Copy every one of the entries below verbatim, line by line, without changing anything.
[START OF SUPPLIED DATA]
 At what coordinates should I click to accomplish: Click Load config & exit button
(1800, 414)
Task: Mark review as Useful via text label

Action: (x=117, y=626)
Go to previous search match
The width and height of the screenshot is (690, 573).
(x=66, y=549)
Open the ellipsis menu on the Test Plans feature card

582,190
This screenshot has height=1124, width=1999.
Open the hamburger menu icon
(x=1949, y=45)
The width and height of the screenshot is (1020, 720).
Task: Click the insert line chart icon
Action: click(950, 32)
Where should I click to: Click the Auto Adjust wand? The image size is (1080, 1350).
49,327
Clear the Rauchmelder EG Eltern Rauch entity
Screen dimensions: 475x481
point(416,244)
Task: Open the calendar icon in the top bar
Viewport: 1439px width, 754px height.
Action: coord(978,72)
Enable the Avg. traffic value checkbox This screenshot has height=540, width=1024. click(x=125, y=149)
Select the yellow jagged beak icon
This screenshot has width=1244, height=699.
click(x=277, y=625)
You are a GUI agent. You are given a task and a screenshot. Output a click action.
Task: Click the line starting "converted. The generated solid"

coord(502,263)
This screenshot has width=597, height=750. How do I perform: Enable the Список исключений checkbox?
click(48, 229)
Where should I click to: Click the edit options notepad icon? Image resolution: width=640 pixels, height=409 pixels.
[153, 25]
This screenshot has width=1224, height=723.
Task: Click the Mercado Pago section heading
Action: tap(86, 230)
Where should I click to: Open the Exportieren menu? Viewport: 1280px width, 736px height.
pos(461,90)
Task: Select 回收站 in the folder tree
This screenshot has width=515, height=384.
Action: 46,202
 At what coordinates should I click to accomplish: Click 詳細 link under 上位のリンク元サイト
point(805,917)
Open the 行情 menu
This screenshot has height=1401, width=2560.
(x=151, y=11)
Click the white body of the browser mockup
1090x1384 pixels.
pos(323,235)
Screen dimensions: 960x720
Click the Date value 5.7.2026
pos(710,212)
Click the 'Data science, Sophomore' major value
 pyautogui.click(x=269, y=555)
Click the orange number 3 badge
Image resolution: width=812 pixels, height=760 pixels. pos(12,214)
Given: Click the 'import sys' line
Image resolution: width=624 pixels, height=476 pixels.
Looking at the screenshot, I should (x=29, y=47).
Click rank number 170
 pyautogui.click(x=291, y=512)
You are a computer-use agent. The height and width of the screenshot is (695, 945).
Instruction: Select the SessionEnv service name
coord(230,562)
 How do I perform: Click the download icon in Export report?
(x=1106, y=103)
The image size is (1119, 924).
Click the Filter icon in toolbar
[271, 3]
[END OF SUPPLIED DATA]
> **SOLUTION TO THIS EXERCISE**:
 At what coordinates should I click to accomplish: Click Load config & exit button
(1800, 414)
Task: Mark review as Useful via text label

Action: (x=117, y=626)
Go to previous search match
The width and height of the screenshot is (690, 573).
(x=66, y=549)
Open the ellipsis menu on the Test Plans feature card

582,190
This screenshot has height=1124, width=1999.
Open the hamburger menu icon
(x=1949, y=45)
The width and height of the screenshot is (1020, 720).
Task: Click the insert line chart icon
Action: click(950, 32)
Where should I click to: Click the Auto Adjust wand? The image size is (1080, 1350).
49,327
Clear the Rauchmelder EG Eltern Rauch entity
Screen dimensions: 475x481
point(416,244)
Task: Open the calendar icon in the top bar
Viewport: 1439px width, 754px height.
Action: coord(978,72)
Enable the Avg. traffic value checkbox This screenshot has height=540, width=1024. click(x=125, y=149)
Select the yellow jagged beak icon
This screenshot has width=1244, height=699.
click(x=277, y=625)
You are a GUI agent. You are given a task and a screenshot. Output a click action.
Task: Click the line starting "converted. The generated solid"

coord(502,263)
This screenshot has width=597, height=750. How do I perform: Enable the Список исключений checkbox?
click(48, 229)
Where should I click to: Click the edit options notepad icon? Image resolution: width=640 pixels, height=409 pixels.
[153, 25]
This screenshot has width=1224, height=723.
Task: Click the Mercado Pago section heading
Action: tap(86, 230)
Where should I click to: Open the Exportieren menu? Viewport: 1280px width, 736px height.
pos(461,90)
Task: Select 回收站 in the folder tree
This screenshot has width=515, height=384.
Action: 46,202
 At what coordinates should I click to accomplish: Click 詳細 link under 上位のリンク元サイト
point(805,917)
Open the 行情 menu
This screenshot has height=1401, width=2560.
(x=151, y=11)
Click the white body of the browser mockup
1090x1384 pixels.
pos(323,235)
Screen dimensions: 960x720
Click the Date value 5.7.2026
pos(710,212)
Click the 'Data science, Sophomore' major value
 pyautogui.click(x=269, y=555)
Click the orange number 3 badge
Image resolution: width=812 pixels, height=760 pixels. pos(12,214)
Given: Click the 'import sys' line
Image resolution: width=624 pixels, height=476 pixels.
Looking at the screenshot, I should (x=29, y=47).
Click rank number 170
 pyautogui.click(x=291, y=512)
You are a computer-use agent. The height and width of the screenshot is (695, 945).
Instruction: Select the SessionEnv service name
coord(230,562)
 How do I perform: Click the download icon in Export report?
(x=1106, y=103)
The image size is (1119, 924).
Click the Filter icon in toolbar
[271, 3]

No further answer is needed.